The helmet/bicycle lights are different than the automotive grade lights in that they only run on 8.4V and have a simple driver. The larger lights like the 10W emitters and combo bars use a broad input voltage range driver and have much greater mass in the heat sinking. They are also tougher and heavier and I suspect more vibration tolerant.
As far as my headlight goes, I did not make it specifically for night riding, but as a replacement if I needed something for an enduro or occasional ride where one is required. For pure output you can do a lot better in the space occupied by the number plate with a variety of LED arrays of different shapes and sizes and some basic bracket work, keeping power within the range of the stator of course. I chose to use a small bar because it will be shared between Steve Beane and myself for night shifts in the 24hr, and will mount to our Flexbars, and will not require removal of any OEM headlight or number plate. Rapid R&R with no interference to brake line was also a design goal. What also is required is a rectifier of adequate rating for the existing AC light ckt., and the DC output for the light MUST be isolated from the frame ground.
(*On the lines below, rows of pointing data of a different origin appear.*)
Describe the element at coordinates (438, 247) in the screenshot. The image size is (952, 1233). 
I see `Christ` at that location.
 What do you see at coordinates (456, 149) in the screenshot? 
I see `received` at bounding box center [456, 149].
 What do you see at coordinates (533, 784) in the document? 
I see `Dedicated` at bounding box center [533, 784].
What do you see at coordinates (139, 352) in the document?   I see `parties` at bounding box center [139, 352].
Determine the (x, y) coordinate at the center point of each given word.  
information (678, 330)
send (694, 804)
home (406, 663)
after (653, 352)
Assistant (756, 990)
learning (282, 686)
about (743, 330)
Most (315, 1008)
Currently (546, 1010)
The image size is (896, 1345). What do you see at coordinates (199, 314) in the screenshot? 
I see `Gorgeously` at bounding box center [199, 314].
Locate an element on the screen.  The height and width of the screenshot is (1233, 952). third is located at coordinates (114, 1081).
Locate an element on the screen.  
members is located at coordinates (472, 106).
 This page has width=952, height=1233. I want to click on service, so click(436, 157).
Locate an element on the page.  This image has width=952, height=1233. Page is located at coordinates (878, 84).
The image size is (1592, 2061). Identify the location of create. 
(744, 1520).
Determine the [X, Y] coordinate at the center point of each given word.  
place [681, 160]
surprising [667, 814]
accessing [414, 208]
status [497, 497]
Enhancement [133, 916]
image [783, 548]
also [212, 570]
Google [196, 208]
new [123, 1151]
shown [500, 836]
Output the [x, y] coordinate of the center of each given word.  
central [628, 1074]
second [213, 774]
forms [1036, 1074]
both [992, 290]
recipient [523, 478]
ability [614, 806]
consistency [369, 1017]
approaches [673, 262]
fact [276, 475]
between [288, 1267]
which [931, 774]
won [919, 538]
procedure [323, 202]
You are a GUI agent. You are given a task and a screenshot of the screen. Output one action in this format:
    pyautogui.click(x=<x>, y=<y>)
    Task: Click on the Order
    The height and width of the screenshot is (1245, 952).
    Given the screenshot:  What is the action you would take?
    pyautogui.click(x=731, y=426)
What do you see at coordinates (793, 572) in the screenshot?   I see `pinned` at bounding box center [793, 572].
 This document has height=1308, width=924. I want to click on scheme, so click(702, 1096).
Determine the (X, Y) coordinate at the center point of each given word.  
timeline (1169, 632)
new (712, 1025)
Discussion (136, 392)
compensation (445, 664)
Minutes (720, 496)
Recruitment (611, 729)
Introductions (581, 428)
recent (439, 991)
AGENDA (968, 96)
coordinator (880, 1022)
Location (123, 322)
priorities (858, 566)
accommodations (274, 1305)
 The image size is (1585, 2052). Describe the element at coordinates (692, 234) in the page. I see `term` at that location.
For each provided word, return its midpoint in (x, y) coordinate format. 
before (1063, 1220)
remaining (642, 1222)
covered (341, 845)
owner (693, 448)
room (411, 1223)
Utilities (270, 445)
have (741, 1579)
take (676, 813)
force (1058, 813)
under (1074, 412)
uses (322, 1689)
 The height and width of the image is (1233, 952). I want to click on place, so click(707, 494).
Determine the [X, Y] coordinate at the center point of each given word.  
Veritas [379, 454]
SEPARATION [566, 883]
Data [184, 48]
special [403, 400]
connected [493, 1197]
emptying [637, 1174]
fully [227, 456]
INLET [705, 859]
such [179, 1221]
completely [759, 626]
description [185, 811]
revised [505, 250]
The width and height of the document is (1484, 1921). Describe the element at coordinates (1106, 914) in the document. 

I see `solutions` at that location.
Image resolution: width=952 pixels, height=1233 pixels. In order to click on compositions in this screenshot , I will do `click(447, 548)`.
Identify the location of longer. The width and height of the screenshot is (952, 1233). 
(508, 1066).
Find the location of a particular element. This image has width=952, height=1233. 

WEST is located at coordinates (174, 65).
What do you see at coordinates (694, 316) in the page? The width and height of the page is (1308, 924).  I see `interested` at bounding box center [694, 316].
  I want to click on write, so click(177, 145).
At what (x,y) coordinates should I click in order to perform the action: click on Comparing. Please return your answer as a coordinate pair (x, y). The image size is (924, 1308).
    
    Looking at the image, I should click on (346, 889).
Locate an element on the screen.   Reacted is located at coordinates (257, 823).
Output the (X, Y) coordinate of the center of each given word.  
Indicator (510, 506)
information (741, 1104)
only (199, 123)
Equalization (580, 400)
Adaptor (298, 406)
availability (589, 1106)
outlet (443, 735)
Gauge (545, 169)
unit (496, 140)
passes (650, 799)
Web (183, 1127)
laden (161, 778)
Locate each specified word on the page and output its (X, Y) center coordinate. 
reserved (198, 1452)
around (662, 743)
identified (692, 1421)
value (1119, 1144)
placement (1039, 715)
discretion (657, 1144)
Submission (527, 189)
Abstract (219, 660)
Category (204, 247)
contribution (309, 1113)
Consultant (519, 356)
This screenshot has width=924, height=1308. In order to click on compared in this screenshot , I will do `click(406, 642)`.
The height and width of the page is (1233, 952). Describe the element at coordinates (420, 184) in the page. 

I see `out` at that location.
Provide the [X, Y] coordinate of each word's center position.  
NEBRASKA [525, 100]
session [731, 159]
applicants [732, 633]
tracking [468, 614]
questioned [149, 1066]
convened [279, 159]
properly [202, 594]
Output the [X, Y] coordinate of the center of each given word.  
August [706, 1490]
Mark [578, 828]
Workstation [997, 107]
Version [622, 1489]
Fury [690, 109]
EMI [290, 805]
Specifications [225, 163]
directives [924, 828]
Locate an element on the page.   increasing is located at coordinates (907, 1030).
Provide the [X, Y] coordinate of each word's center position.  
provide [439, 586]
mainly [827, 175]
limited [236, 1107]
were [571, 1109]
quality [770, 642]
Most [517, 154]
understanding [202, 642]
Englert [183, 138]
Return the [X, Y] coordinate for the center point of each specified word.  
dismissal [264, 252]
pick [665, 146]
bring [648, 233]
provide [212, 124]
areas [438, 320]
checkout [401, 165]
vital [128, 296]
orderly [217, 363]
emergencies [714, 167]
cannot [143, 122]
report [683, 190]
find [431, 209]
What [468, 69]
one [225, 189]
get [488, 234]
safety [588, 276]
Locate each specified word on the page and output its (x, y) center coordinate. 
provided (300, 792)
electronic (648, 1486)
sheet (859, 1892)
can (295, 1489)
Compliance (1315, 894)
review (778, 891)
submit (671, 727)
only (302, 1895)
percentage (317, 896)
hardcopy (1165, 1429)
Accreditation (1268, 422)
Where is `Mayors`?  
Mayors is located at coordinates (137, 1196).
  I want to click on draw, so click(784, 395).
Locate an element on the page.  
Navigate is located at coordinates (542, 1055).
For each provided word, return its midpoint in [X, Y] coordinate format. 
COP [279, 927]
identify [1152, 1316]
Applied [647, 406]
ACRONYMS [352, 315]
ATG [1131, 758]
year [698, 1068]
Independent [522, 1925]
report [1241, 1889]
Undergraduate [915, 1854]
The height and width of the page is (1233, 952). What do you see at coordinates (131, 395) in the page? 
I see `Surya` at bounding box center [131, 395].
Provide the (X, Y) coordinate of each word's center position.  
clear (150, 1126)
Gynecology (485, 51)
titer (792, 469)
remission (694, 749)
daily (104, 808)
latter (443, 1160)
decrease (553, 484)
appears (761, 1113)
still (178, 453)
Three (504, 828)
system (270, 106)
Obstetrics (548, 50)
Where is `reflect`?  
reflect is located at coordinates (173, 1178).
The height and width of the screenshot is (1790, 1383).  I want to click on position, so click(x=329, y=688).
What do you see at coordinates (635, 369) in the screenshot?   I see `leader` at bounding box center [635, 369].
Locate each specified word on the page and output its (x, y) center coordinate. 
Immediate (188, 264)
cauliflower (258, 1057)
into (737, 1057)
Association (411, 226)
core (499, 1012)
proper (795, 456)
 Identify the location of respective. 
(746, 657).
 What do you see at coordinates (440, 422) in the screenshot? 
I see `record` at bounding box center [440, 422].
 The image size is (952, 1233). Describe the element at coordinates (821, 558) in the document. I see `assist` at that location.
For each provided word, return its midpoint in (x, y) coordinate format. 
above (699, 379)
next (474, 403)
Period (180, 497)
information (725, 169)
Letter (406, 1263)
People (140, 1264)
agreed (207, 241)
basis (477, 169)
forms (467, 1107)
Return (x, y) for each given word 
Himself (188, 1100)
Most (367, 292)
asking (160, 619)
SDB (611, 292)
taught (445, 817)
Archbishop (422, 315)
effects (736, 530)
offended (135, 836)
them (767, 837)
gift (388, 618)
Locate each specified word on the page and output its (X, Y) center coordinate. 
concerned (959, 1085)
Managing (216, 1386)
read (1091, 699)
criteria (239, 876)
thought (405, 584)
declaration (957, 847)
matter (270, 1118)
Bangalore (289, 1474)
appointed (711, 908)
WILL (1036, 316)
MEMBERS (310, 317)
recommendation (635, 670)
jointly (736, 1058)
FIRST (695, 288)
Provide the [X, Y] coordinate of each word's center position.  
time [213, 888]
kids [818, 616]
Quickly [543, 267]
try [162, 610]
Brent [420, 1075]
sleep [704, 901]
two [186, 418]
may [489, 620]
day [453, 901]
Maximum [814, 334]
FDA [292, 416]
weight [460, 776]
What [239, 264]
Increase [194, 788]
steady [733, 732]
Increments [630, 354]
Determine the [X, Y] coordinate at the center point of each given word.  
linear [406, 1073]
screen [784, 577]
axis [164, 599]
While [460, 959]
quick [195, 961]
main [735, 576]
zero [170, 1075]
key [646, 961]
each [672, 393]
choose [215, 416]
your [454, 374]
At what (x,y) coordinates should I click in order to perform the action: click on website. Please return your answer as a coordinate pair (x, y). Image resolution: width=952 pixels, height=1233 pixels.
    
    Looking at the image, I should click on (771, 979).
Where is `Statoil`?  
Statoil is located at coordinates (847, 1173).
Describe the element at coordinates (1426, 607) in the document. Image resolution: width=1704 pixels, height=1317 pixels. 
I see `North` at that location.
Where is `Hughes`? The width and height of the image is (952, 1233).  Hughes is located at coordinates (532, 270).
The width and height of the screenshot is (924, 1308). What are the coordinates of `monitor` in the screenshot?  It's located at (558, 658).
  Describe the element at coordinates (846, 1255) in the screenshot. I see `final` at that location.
No big deal as the lights case is isolated from its DC gnd. A regulator is not needed because of the 9-48v input range of most of the lights, and the small AC regulator in the system does a good job of keeping the input low enough so the output DC does not exceed 18v on my bike at least. You can add some filter caps to smooth some flicker at idle but it really not necessary.
From my limited experience I would say get your helmet light setup first, you need that for sure. Then depending on terrain and speed look into a higher power array on the bike.
Here is a pic of my simple headlight. Two cheap 10W clones of the original VisionX Solstice. Onboard rectifier. My harness is mostly cut down to minimal but I added a waterproof coaxial power connector for secure and rapid R&R. No switch its just on all the time, simple. Been beaten and shaken up pretty good and seems solid so far.